Esquema que mira PCC no setor de combustíveis tem alvos no ES
Uma megaoperação nacional contra um esquema bilionário de adulteração e fraude no setor de combustíveis tem desdobramentos no Espírito Santo nesta quinta-feira (28).
A Operação Carbono Oculto é coordenada por uma força-tarefa envolvendo órgãos estaduais e federais, com o objetivo de desarticular uma rede criminosa ligada ao Primeiro Comando da Capital (PCC).
O Ministério Público do Espírito Santo (MPES) informou que, por meio do Grupo de Atuação Especial de Combate ao Crime Organizado (Gaeco-Central), deu apoio à ação e cumpriu um mandado no Estado, sem detalhar se se tratou de busca e apreensão ou prisão.
Segundo o Ministério Público de São Paulo (MP-SP), cerca de 1.400 agentes cumprem mandados de busca, apreensão e prisão em oito Estados: Espírito Santo, São Paulo, Goiás, Mato Grosso do Sul, Mato Grosso, Paraná, Rio de Janeiro e Santa Catarina.
As investigações, conforme o MP-SP, apontam que mais de 350 pessoas físicas e jurídicas estão envolvidas em crimes como adulteração de combustíveis, lavagem de dinheiro, estelionato, fraude fiscal e crimes ambientais. O esquema teria causado um prejuízo de R$ 7,6 bilhões em impostos sonegados.
Um dos eixos da fraude passava pela importação irregular de metanol, produto altamente inflamável e tóxico.
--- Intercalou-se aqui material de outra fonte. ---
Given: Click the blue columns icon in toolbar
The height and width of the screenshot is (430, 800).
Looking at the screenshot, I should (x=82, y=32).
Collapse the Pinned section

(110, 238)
O insumo chegava ao Brasil pelo Porto de Paranaguá, no Paraná, mas era desviado para transportadoras e distribuidoras ligadas à rede criminosa, com documentação fraudulenta e sem seguir normas de segurança.
O metanol era usado para adulterar combustíveis, aumentando o lucro do PCC. Além disso, postos comprados pela organização foram incorporados ao esquema.
A investigação também identificou que os recursos eram movimentados por fintechs ligadas ao crime organizado, que criaram sistemas de contabilidade paralela para dificultar o rastreamento do dinheiro.